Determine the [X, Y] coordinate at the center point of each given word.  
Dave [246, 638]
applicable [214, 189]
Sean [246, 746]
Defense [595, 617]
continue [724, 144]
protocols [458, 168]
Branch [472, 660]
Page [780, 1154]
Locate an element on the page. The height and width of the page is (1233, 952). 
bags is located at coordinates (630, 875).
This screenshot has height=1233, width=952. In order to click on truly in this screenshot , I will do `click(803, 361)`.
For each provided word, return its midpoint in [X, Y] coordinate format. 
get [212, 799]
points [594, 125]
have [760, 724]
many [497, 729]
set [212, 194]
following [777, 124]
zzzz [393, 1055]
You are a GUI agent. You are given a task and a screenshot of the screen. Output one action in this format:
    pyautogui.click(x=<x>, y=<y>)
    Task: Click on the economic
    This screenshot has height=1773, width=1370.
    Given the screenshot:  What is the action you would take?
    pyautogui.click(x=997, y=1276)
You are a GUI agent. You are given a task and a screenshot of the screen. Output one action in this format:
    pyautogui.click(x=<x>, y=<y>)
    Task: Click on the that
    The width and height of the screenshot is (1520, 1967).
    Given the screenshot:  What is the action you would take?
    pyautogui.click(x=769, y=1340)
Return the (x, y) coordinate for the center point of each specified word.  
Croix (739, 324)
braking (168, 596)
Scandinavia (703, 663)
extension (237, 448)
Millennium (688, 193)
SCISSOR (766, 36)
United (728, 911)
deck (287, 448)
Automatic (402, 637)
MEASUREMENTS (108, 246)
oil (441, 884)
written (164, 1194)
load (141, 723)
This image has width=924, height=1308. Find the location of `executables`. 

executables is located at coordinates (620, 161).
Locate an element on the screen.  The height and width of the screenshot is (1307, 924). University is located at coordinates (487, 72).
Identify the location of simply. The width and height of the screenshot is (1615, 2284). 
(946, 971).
____
**DIRECTIONS**
Reproduce the material without any change, starting at the line that contains "extension (237, 448)" and ending at the last line of the material.

**RESPONSE TO THIS EXERCISE**
extension (237, 448)
Millennium (688, 193)
SCISSOR (766, 36)
United (728, 911)
deck (287, 448)
Automatic (402, 637)
MEASUREMENTS (108, 246)
oil (441, 884)
written (164, 1194)
load (141, 723)
This image has width=924, height=1308. Find the location of `executables`. 

executables is located at coordinates (620, 161).
Locate an element on the screen.  The height and width of the screenshot is (1307, 924). University is located at coordinates (487, 72).
Identify the location of simply. The width and height of the screenshot is (1615, 2284). 
(946, 971).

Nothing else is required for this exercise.